◆ Saved data entries ◆
________________________

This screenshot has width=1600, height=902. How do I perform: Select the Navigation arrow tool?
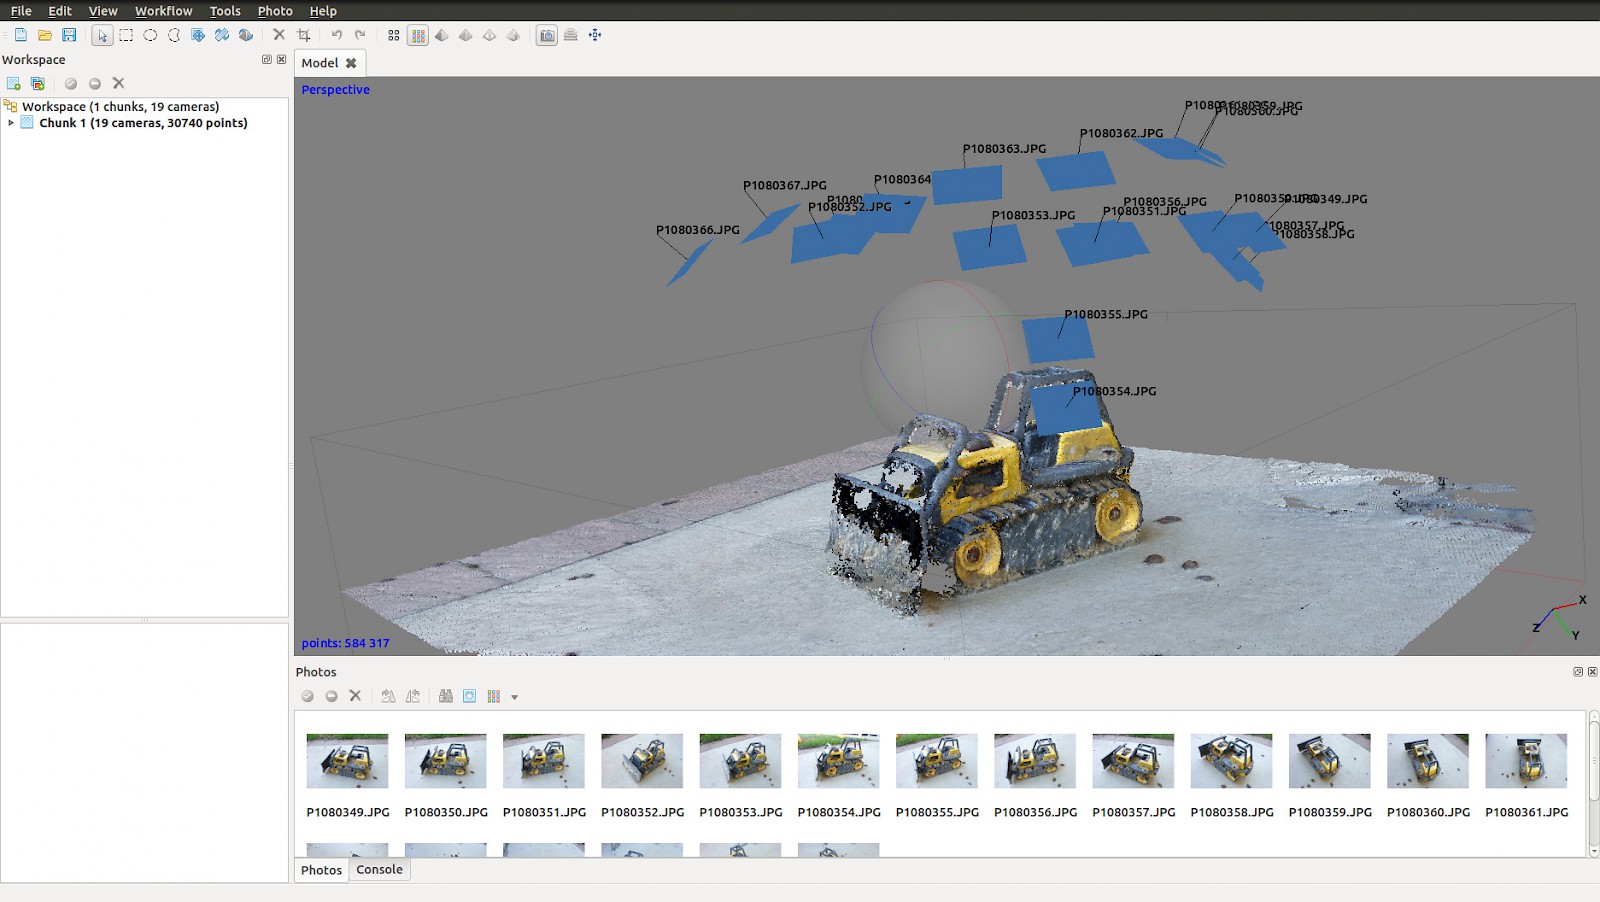pos(102,36)
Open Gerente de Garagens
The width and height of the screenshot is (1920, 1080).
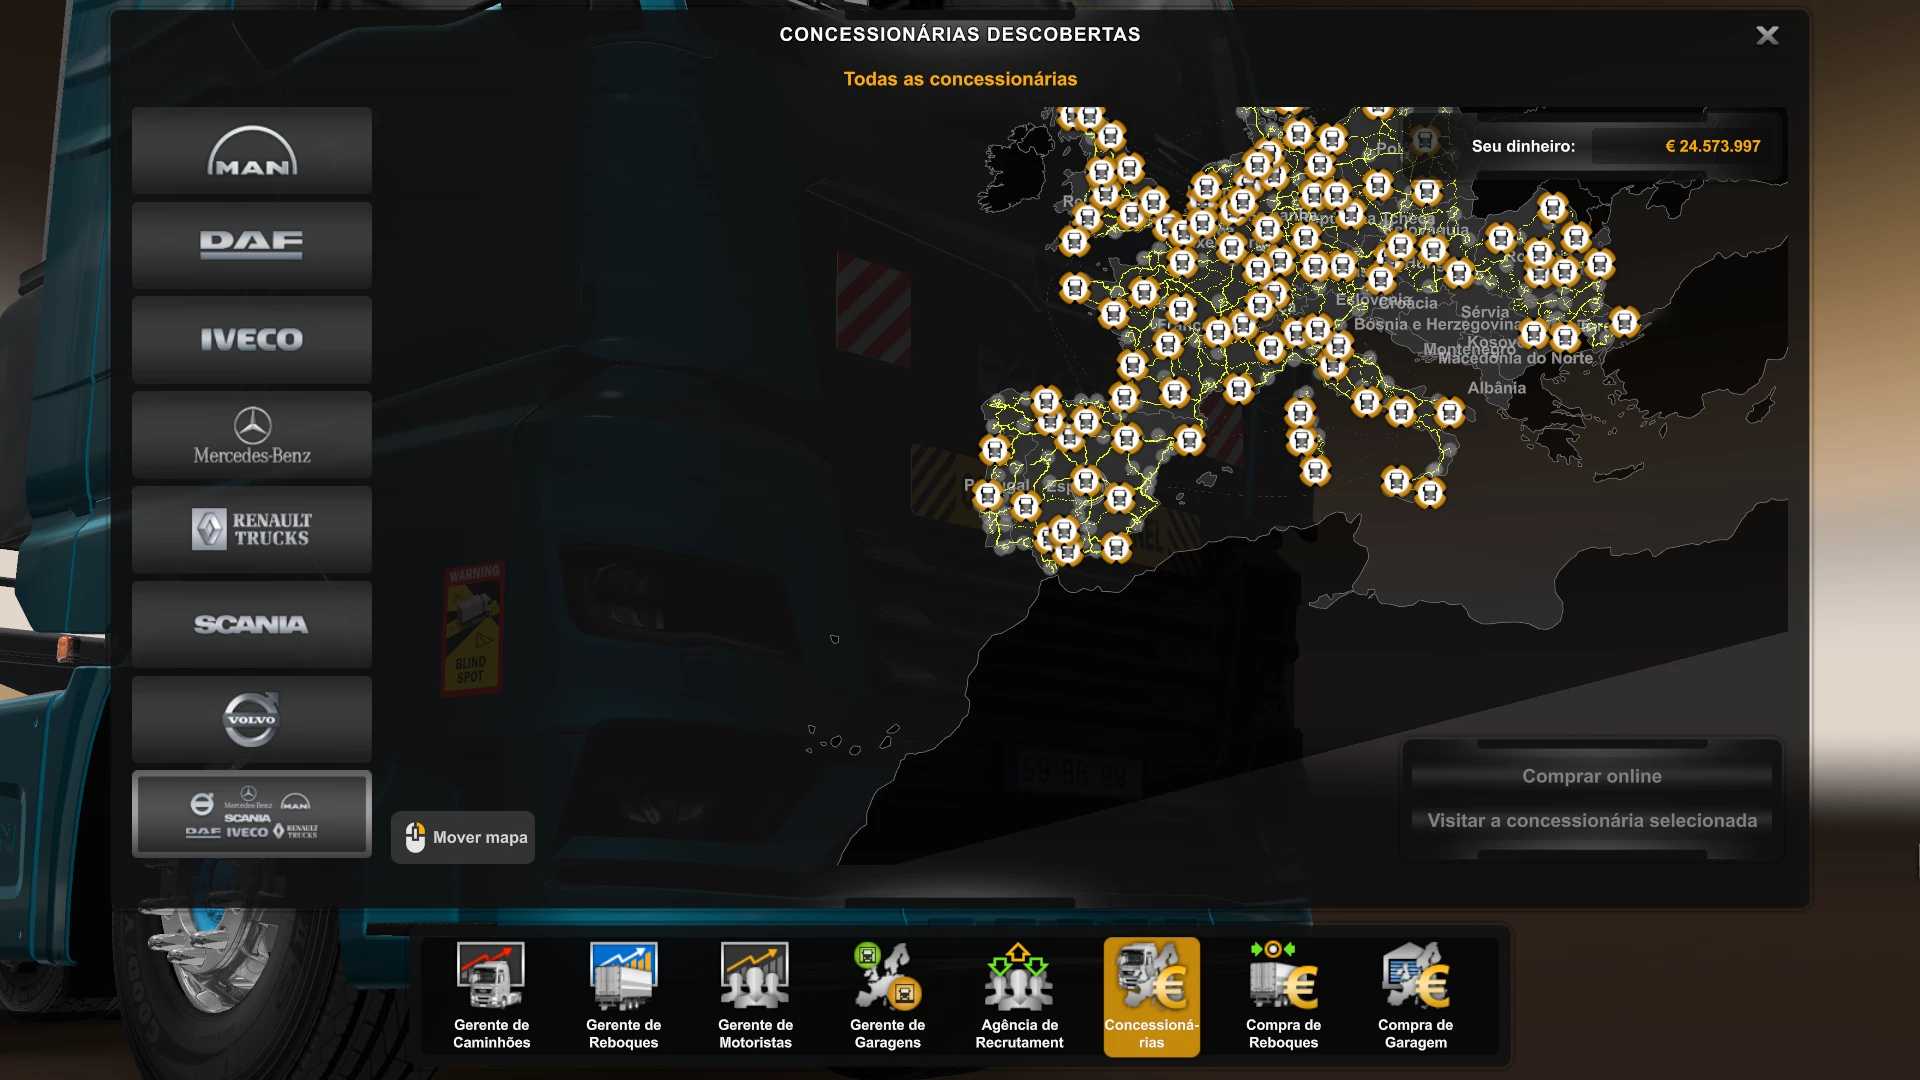pos(887,996)
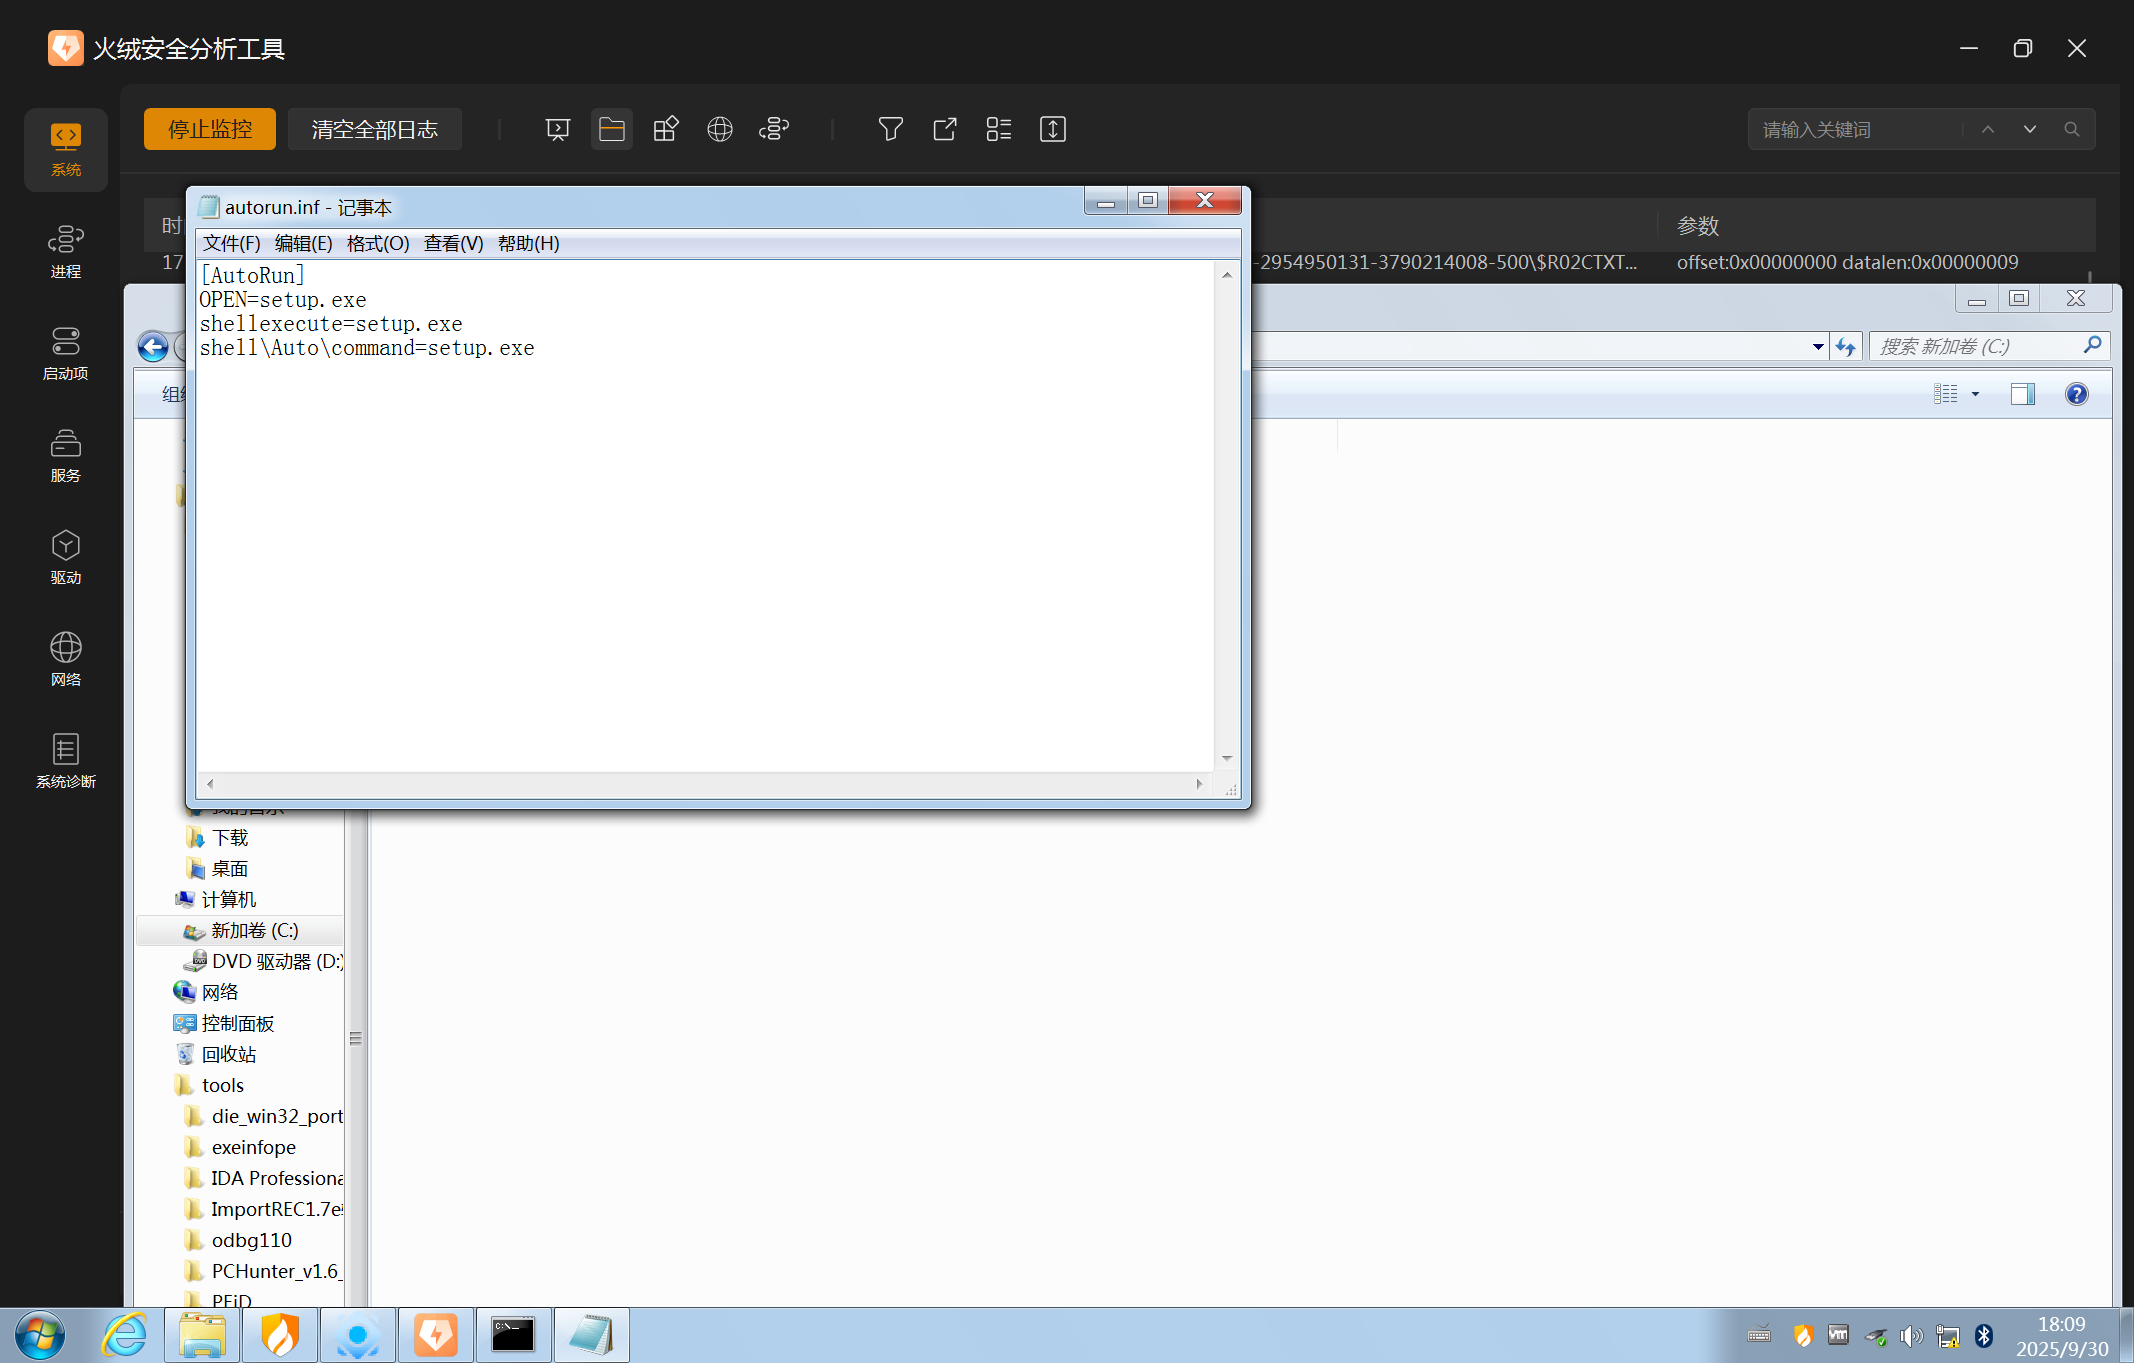Expand the Explorer address bar dropdown
2134x1363 pixels.
click(x=1817, y=347)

________________________

◆ Exercise requirements ◆
Produce the entries again, word for word, without any of their pictures.

◆ Solution to this problem ◆
This screenshot has width=1600, height=902. How do I perform: Select the Navigation arrow tool?
pos(102,36)
Open Gerente de Garagens
The width and height of the screenshot is (1920, 1080).
pos(887,996)
Expand the Explorer address bar dropdown
2134x1363 pixels.
click(x=1817, y=347)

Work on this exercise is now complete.